From: Graham Leggett <minfrin(at)sharp.fm>
Date: Thu Feb 22 2001 - 21:23:56 EST


Hi all,

This is a preliminary discussion about a proposed caching module in Apache v2.0. It's a sort of a requirements specification, if you will.

The design is based entirely on proxy caching described in RFC2616, and is rather tricky - as a result I've tried to describe things very simplistically at the beginning, and then layering each new piece of complexity so that the big picture is not overwhelming.

===

mod_cache


Requirements


The purpose of any cache is to make the transfer of information through or from a system more efficient. A cache is a tradeoff between a number of attributes, in our case the tradeoffs are:

  • Bandwidth conservation - We want to transfer as few bytes over the network as possible.
  • CPU cycle conservation - We want our webservers to do as little crunching as is possible. Less crunching means less computing horsepower, and thus a smaller and faster server.
  • Memory - We cache data in memory - memory is traded off for performance above.
  • Disk - We cache data to disk - disk space is traded off for performance.
  • Caching everything - We cache all data, from static data on disk, to dynamically generated data, to data pulled from another server through a reverse proxy.
  • We use the control techniques described in RFC2616 as a "public cache".
  • THE DESIGN MUST BE EASY TO FOLLOW AND UNDERSTAND.
Caching - The Simple View

There are two tasks a cache module must perform at a basic level:

  • Place new cached data into the cache
  • Serve cached data from the cache
Do you need help?X

These two functions are handled by two separate halves of the cache: A content generator "Cache Out", and a filter "Cache In":

                +-------------------------+
                |         Browser         |
                +-------------------------+
                    |              ^  ^
                    |              |  |
                    v              |  |
             +-----------+   Y     |  |
             | Cache Out |---------+  |
             +-----------+            |
                    |                 |
                    | N          +----------+
                    |            | Cache In |
                    |            +----------+
                    v                 ^
             +-------------+          |
             |    Apache   |----------+
             +-------------+ 

Very simplistically described, a request from a webbrowser is first intercepted by the "Cache Out" content generator. If the request is cached, the cached data is returned and the request ends immediately. If not, the content generator does nothing and the rest of Apache is responsible for generating the content.

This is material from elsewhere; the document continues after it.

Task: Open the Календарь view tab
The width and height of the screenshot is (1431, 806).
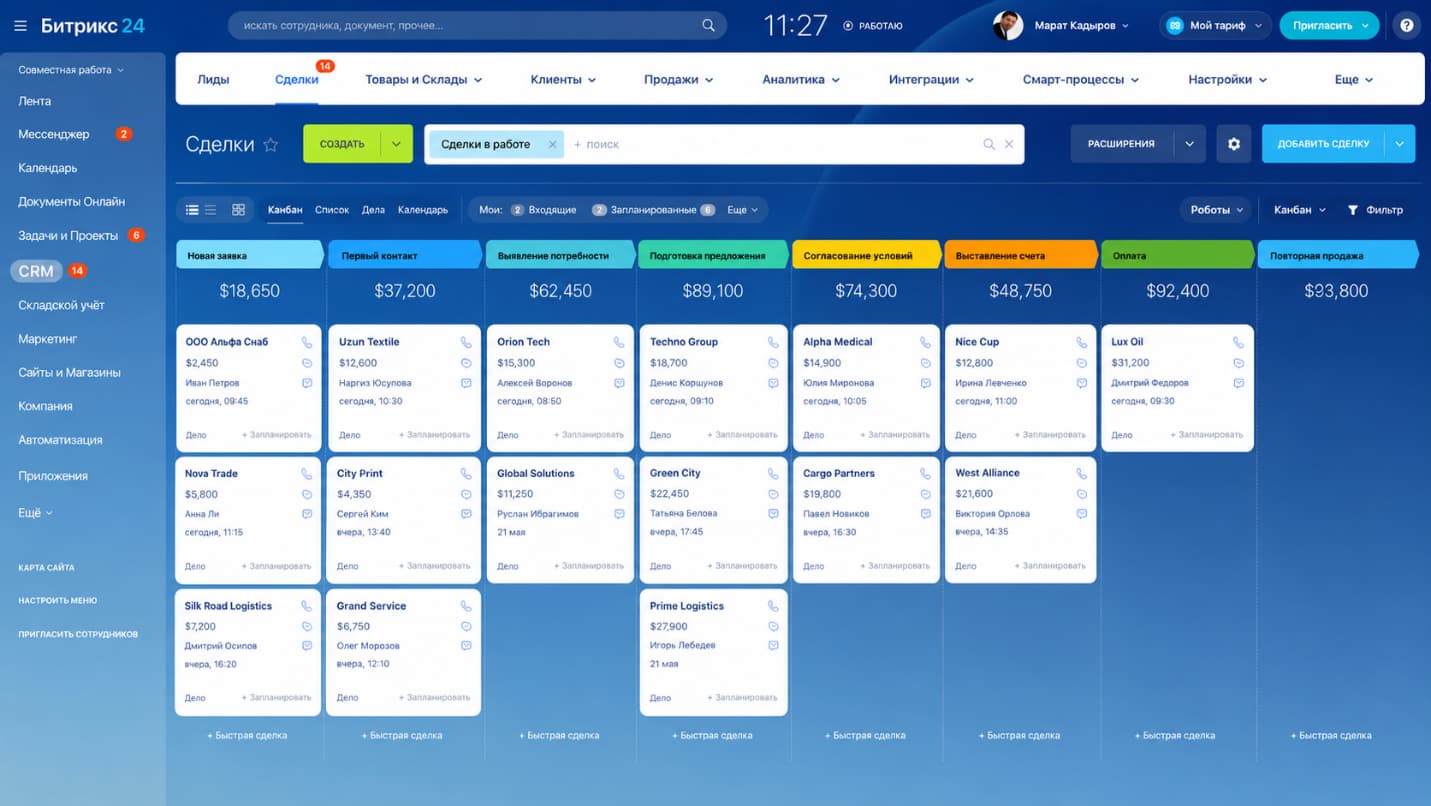Action: (x=423, y=210)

At the other end, the "Cache In" filter is responsible for putting content generated by Apache into the cache. This module directs data either to memory or to disk (or a combination of both) depending on the configuration of the cache.

Caching - The Slightly More Complicated View


Of course, caching isn't actually this easy. Some complications set in when we note that data is not only either "inside" or "not inside" the cache, but also of varying freshness as well.

RFC2616 describes mechanisms for specifying how long an item in the cache can remain fresh. When a cached entity expires and is no longer fresh, we do not simply discard the cached data - instead the "Cache Out" content generator modifies the browser request slightly to change the request to a conditional request and hand the browser request down to the rest of Apache.

The "Cache In" filter looks at the result of this conditional request. If the result is "304 Not Modified", then the "Cache In" filter fulfils the request from the cache just as the "Cache Out" content generator would have at the start.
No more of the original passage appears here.